Maria Teresa was born December 27, 1881 in Torriglia, Italy, near Genoa. She was Baptized Maria, but her family called her Marietta. When she was eight years old her mother died. Luigia, the oldest girl, took charge of raising the younger children.

Marietta's family lived comfortably. As a girl she was given a good education, absorbing solid religious values as well as knowledge of secular subjects. She actively participated in the life of Mother of Consolation Parish, which was in the pastoral care of Augustinian Friars. She taught singing and religious education, and was active in parish organizations.

Under the guidance of Father Mariano Ferriello, O.S.A., Marietta came to know and love the spirituality of Saint Augustine. The canonization of Augustinian Nun Saint Rita of Cascia in 1900 made a strong impression on the young woman.

Marietta felt a call to join the Augustinian monastery in Cascia, where Rita had lived. Her brothers tried to dissuade her from becoming a nun. Luigia, while accepting Marietta's religious vocation, could not underestand why her sister wanted to live in such an isolated and primitive place as Cascia.

Marietta was insistent, and, with Father Ferriello's help, made application for acceptance into the monastery of Cascia. At first her request was denied. The Abbess believed that a woman who had been raised in a prosperous family enjoying all the conveniences of city life would never be able to adjust to the harsh life in the remote mountain town of Cascia.

She applied a second time and, in 1906 was finally accepted. She professed her vows as an Augustinian in 1907, and was given the name Teresa Eletta.

Although she thought at first that she had found Paradise, Maria Teresa soon discovered that the Cascia monastery had some serious problems. A group of younger nuns from another monastery joined the Cascia community. Soon there arose great tension between the young newcomers and the sisters who had been part of the Cascia monastery for many years. Lax observance of the tenets of religious life had displaced a spirit of prayer.

Disillusioned, Maria Teresa left the community in 1910. However, she returned in 1911, intending to bring about a revival of Augustinian spirit and observance in the monastery. She began by writing letters to her superiors denouncing the lax situation in Cascia.

Her superiors responded by naming her Director of Novices in 1914. In 1920 she was elected Abbess, a position she held for the next 27 years.

As Abbess, she governed with wisdom and prudence, with kindness but firmness. She was authoritative, but not authoritarian. She guided the nuns to a renewal of prayer, meditation and work. Gradually, the community became a model of Augustinian life.

One of Maria Teresa'a goals was to build a new orphanage for girls and a larger church to receive the many pilgrims going to the place where Saint Rita had lived.
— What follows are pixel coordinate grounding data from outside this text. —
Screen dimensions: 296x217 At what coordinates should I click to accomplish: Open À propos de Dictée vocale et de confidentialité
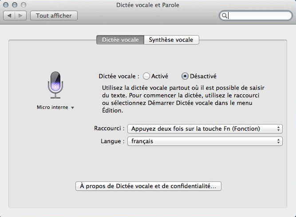pyautogui.click(x=148, y=186)
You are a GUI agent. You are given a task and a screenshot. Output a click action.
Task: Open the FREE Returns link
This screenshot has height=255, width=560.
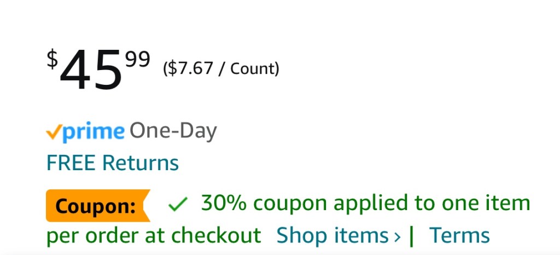coord(113,163)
The first thing she did was start a newsletter called From the Bees to the Roses, which is still published today. This newsletter helped publicize the need for funds to finance the new construction.

Donations started coming in, but construction was slow because of poor economic conditions and World War II. It took 22 years to complete the building project. The campaign began in 1925. The orphanage opened in 1938, but the new basilica was not dedicated until 1947.
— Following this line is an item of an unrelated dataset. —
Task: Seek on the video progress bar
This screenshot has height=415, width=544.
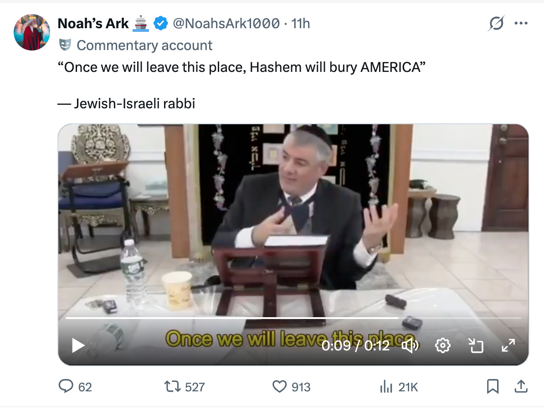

After the opening of the orphanage, Maria Teresa delighted in caring for the girls there. She not only instructed them, but also took time to play with them, an activity which she loved. She called the orphan girls her "bees".
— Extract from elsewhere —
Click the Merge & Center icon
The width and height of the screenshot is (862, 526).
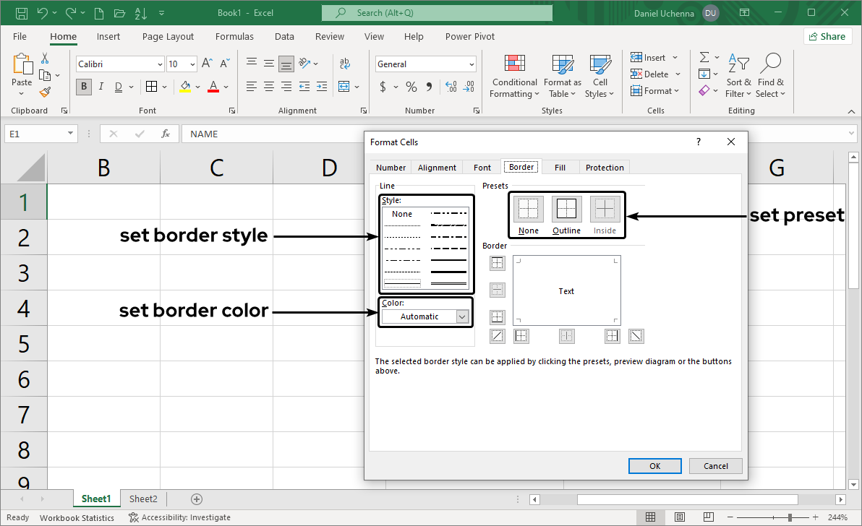[x=344, y=87]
The story is told that during World War II, German SS troops violently forced their way into the monastery, seeking members of the opposition whom they thought to be hiding there. Maria Teresa was not intimidated by the soldiers. She resolutely kept them from bothering both the nuns and the orphans. The soldiers calmly departed after the Abbess had spoken with them.

Plagued with health problems, Maria Teresa accepted her aches and pains, which she called "her treasure". She suffered from painful breast cancer, for which she twice underwent surgery. She had asthma, diabetes, heart problems and poor circulation. She was quite heavy and had great difficulty walking.

Maria Teresa did not live to see the completion of the new basilica. She died January 18, 1947. Pope John Paul II declared her Blessed in 1997.